▶ What to work on:
Report back every line in the data that includes the string "computer".

Collected data entries:

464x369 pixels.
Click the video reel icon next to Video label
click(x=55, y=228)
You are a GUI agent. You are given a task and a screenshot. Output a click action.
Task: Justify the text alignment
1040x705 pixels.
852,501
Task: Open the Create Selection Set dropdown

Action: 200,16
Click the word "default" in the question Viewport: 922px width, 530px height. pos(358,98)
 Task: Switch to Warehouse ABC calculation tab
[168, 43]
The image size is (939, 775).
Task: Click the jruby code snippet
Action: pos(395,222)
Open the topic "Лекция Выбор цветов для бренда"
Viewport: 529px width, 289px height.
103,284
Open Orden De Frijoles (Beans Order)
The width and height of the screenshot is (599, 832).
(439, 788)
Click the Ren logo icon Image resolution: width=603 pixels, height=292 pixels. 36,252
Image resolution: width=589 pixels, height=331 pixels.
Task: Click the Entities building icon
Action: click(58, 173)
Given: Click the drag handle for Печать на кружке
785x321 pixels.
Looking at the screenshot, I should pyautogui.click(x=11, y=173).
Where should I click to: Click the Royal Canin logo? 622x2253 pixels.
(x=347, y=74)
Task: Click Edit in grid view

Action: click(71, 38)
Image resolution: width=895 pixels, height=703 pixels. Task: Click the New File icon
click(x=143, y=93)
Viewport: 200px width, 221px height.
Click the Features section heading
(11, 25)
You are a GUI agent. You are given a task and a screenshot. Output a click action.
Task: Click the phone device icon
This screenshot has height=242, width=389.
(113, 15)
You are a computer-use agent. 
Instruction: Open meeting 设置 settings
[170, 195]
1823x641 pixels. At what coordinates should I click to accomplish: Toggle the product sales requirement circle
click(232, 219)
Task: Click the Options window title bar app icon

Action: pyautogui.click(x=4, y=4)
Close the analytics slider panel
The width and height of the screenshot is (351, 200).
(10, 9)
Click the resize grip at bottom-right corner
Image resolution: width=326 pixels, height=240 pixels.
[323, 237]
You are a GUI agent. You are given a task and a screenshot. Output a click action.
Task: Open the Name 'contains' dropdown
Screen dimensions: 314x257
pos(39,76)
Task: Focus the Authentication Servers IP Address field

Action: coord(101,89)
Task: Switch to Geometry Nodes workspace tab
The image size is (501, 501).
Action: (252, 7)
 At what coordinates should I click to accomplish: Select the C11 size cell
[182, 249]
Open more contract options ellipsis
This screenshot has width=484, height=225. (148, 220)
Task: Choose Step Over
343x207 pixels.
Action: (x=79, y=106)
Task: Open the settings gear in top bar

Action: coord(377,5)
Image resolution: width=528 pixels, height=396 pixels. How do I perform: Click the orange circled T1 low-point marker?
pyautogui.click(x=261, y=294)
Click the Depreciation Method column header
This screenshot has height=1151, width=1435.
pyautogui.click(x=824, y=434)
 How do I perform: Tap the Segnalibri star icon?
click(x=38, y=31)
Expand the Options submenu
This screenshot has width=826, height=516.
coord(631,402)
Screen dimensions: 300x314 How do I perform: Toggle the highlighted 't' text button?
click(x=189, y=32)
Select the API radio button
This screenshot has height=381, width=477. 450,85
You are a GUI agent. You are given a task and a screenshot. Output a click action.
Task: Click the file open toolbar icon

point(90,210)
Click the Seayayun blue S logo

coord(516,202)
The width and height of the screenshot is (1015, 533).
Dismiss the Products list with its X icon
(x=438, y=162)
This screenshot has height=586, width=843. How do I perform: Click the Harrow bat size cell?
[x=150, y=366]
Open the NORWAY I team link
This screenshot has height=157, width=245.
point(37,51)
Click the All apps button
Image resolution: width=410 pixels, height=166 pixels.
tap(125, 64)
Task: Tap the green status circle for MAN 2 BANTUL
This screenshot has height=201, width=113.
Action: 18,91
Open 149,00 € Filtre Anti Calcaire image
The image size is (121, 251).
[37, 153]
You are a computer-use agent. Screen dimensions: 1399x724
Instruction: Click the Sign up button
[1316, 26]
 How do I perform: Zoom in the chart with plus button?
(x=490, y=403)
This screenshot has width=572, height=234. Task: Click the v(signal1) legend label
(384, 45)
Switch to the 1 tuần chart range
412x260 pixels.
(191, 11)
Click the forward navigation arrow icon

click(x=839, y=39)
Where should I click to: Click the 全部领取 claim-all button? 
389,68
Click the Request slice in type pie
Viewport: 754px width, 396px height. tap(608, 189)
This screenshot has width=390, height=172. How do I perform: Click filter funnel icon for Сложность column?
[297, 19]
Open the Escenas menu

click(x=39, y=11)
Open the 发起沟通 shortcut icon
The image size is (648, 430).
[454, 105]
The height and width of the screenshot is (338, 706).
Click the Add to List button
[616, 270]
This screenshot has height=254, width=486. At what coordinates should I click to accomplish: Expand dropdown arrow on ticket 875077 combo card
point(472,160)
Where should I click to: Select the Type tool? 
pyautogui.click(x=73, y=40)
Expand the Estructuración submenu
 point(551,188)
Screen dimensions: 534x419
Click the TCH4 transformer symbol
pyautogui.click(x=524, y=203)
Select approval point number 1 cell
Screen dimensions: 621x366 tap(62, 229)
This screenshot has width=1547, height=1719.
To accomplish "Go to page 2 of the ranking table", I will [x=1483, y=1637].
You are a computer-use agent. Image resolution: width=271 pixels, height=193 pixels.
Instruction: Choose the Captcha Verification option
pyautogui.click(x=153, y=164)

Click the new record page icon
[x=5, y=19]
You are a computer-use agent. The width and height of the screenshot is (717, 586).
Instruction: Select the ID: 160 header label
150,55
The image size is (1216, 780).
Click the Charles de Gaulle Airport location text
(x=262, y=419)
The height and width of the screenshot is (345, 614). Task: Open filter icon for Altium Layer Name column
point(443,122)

▶ Response area:
You are a computer-use agent. 
You are a computer-use agent. Screen dimensions: 1399x724
You are a computer-use agent. Image resolution: width=271 pixels, height=193 pixels.
You are a computer-use agent. The width and height of the screenshot is (717, 586).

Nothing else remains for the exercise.